On a sudden, Ling stopped dead. His headlong course had been arrested by a peculiar sound, or rather combination of sounds, the explanation of which was not difficult to seek. There was the shrill whistle of a siren and the sound of large paddles violently thrashing the water.
Almost at once, the Hong-Kong boat hove in sight. The decks were ablaze with light. Upon the bridge, Ling could distinguish both the Chinese pilot and the English captain.
"Hi!" he shouted. "I have missed the ship. If you slow down and lower a rope I can come on board from a sampan."
He spoke in excellent English. There is no doubt that the captain both heard and understood him, for Ling received his answer.
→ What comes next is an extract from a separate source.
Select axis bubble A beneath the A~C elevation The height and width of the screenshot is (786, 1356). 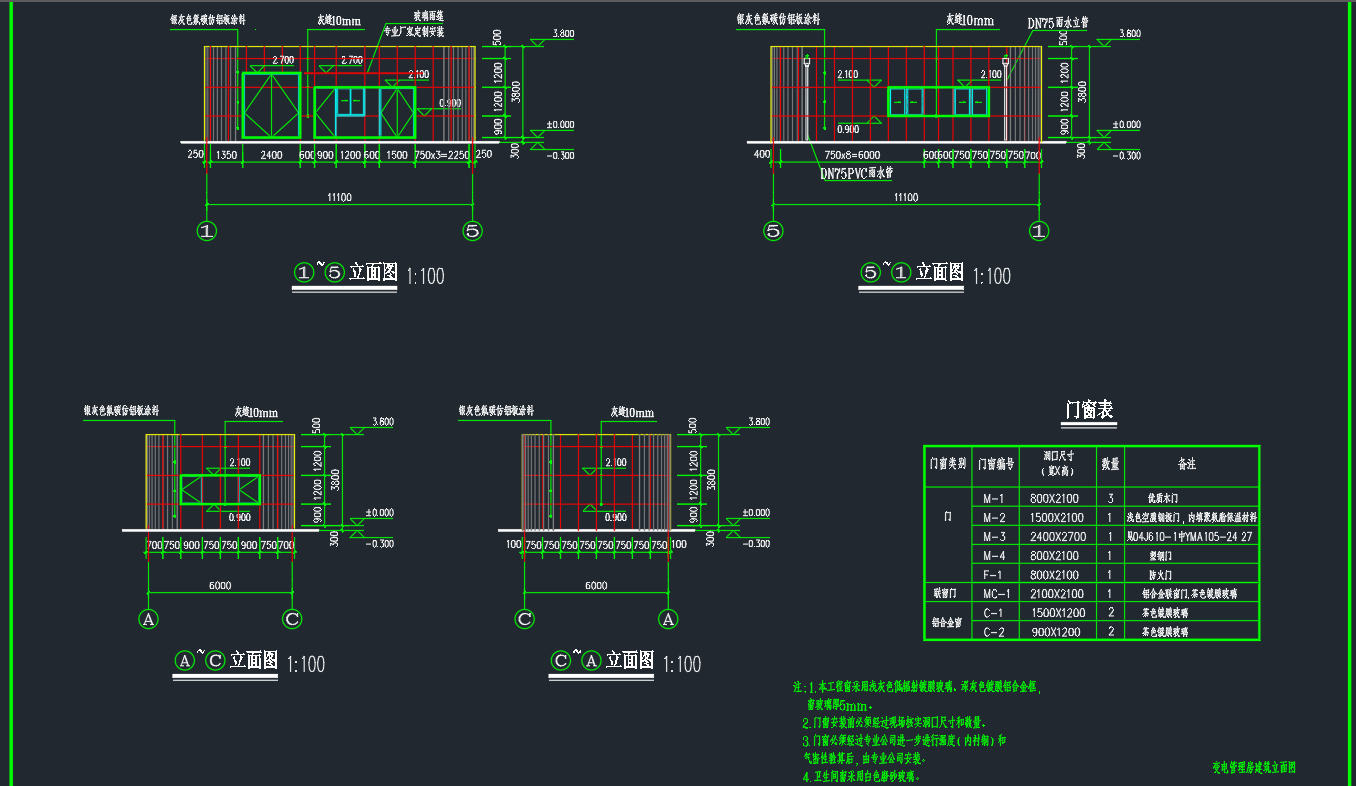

"Too late, my friend!" shouted the captain. "We sail to time, and if you're not here it's your own fault. You'll have to wait till to-morrow--eight o'clock in the morning."
Ling's answer was neither in the English language nor at the top of his voice. It was in Cantonese, and as a matter of fact it cannot be translated. And if it could be translated, no one would print it. For Ling had not failed to observe Yung How, standing alone upon the upper deck.
[CHAPTER XVIII--OF THE SPIDER AND THE WEB]
When Frank was thrown into the little room beneath the stairs, and heard the key turn upon him, he at first believed himself to be in utter darkness. But very soon his eyes became accustomed to the dim light that emanated from several cracks in the woodwork.
These cracks were in the stairs that led from the lower room to the balcony. The opium den was, of course, well illumined by several paraffin lamps. The little room in which Frank was imprisoned extended from the foot of the staircase to the back wall, the staircase itself forming the ceiling, which was in consequence only about three feet high at one end of the room, and about twelve feet high at the other. Now it so happened that the largest crack was at the lower end of the room, and Frank Armitage was not slow to discover that, by placing his eye to this, he could see quite easily into the opium den.
When he looked into the outer room he was able to observe several opium smokers, and Ah Wu himself, who was seated at his desk at the doorway. There was, however, no sign of Ling, and Frank rightly concluded that the Honanese must have left the establishment in pursuit of Yung How.